Il faut aussi souligner que l’évaluateur doit spécifier le point de vue qu’il adopte pour valoriser la marque : celui d’un acheteur ? d’un vendeur ? d’un industriel ? d’un financier ? Toute valeur de marque est en effet relative à un contexte et à un projet.

Notes
(1)
 La normalisation et l’évaluation des marques est toujours en cours, puisque l’AFNOR annonce la sortie prochaine d’une nouvelle norme internationale.
(2) Cf. par exemple : Maurice Nussenbaum, « Les marques, un actif à évaluer », La Revue Banque n° 515, avril 1991.
(3) Besoin en fonds de roulement (BFR) = stocks + créances d’exploitation – dettes d’exploitation.

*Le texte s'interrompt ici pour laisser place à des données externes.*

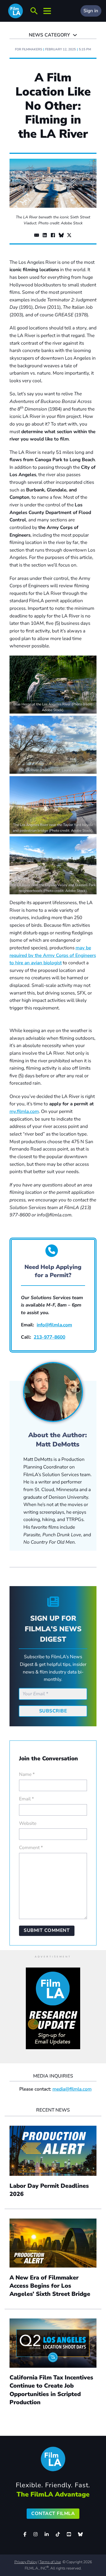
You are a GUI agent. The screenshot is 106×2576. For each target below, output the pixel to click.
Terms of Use (50, 2562)
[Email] (37, 235)
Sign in (90, 11)
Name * (27, 1774)
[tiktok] (57, 2534)
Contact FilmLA (53, 2513)
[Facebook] (53, 235)
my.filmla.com (24, 1111)
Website (27, 1823)
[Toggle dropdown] (75, 35)
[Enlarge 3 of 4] (89, 783)
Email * (26, 1799)
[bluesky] (80, 2534)
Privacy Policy (25, 2562)
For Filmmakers (28, 49)
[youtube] (69, 2534)
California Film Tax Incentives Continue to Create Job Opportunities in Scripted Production (51, 2389)
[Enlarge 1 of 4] (89, 662)
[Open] (34, 11)
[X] (69, 235)
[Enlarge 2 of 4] (89, 723)
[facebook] (25, 2534)
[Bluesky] (61, 235)
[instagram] (35, 2534)
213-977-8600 (49, 1337)
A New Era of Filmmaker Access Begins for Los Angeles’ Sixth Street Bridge (51, 2286)
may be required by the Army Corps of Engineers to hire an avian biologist (53, 955)
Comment (31, 1847)
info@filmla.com (54, 1325)
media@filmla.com (72, 2089)
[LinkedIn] (45, 235)
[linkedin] (46, 2534)
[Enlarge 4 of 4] (89, 843)
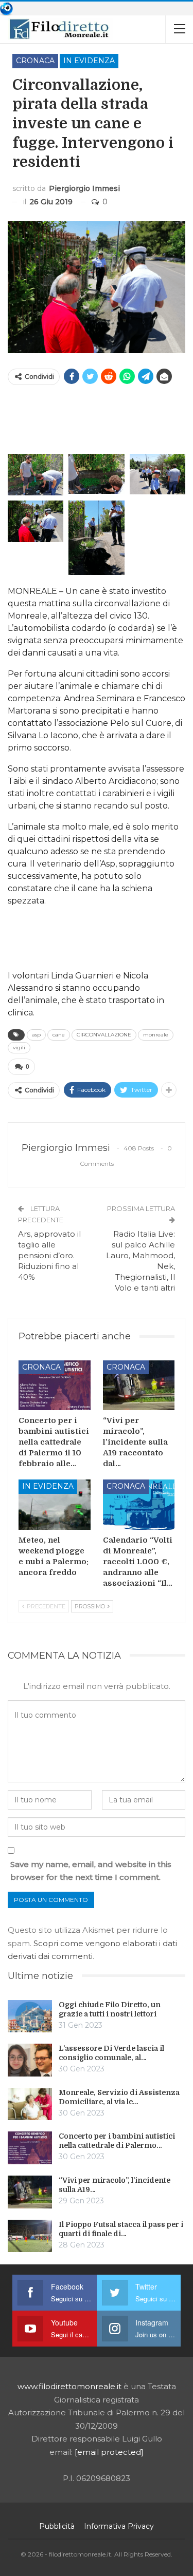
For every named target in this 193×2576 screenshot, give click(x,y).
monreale (155, 1034)
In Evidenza (89, 60)
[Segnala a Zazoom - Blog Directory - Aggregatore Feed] (6, 8)
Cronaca (35, 60)
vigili (19, 1047)
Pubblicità (57, 2526)
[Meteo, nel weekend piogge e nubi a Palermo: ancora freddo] (55, 1504)
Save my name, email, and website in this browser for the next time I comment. (90, 1870)
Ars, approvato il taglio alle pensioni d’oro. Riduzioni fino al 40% (49, 1255)
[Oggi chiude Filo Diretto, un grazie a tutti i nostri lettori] (30, 2016)
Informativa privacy (119, 2526)
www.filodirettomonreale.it (69, 2386)
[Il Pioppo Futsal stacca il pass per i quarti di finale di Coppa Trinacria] (30, 2236)
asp (36, 1034)
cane (58, 1034)
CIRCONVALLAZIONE (104, 1034)
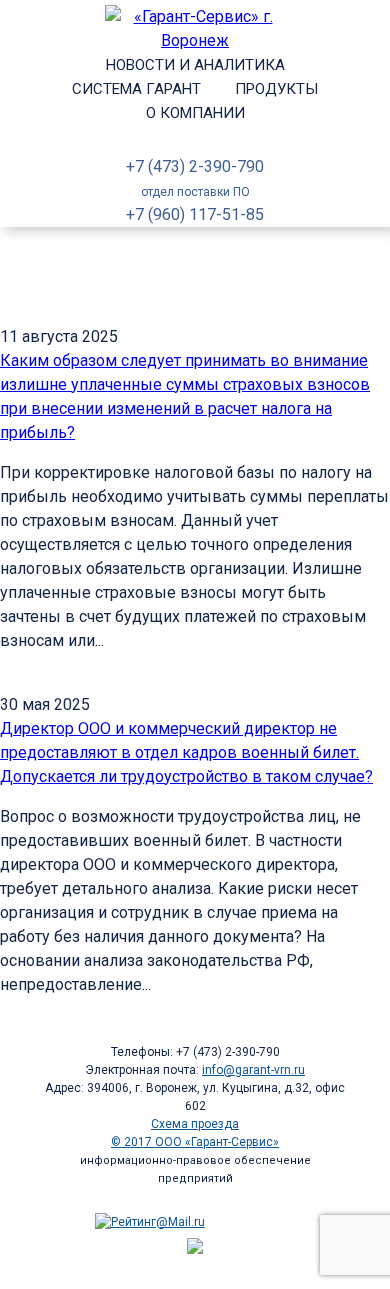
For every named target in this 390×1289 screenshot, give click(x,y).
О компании (195, 113)
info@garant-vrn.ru (253, 1070)
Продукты (276, 89)
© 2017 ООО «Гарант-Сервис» (195, 1142)
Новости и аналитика (195, 65)
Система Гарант (136, 89)
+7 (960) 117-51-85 (195, 214)
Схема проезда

(4) Les prix de transfert sont les prix auxquels une entreprise transfère des biens corporels, des actifs incorporels, ou rend des services à des entreprises associées. Ils occupent une place importante dans l’économie puisqu’ils définissent les marges réalisées dans les filiales des groupes internationaux, et par suite le montant de l’impôt à régler dans chaque pays.
(5) Le plan BEPS (base erosion and profit shifting), publié en 2015, comprend 15 actions qui visent à contraindre les entreprises à aligner la localisation de leurs profits avec celle de leurs activités.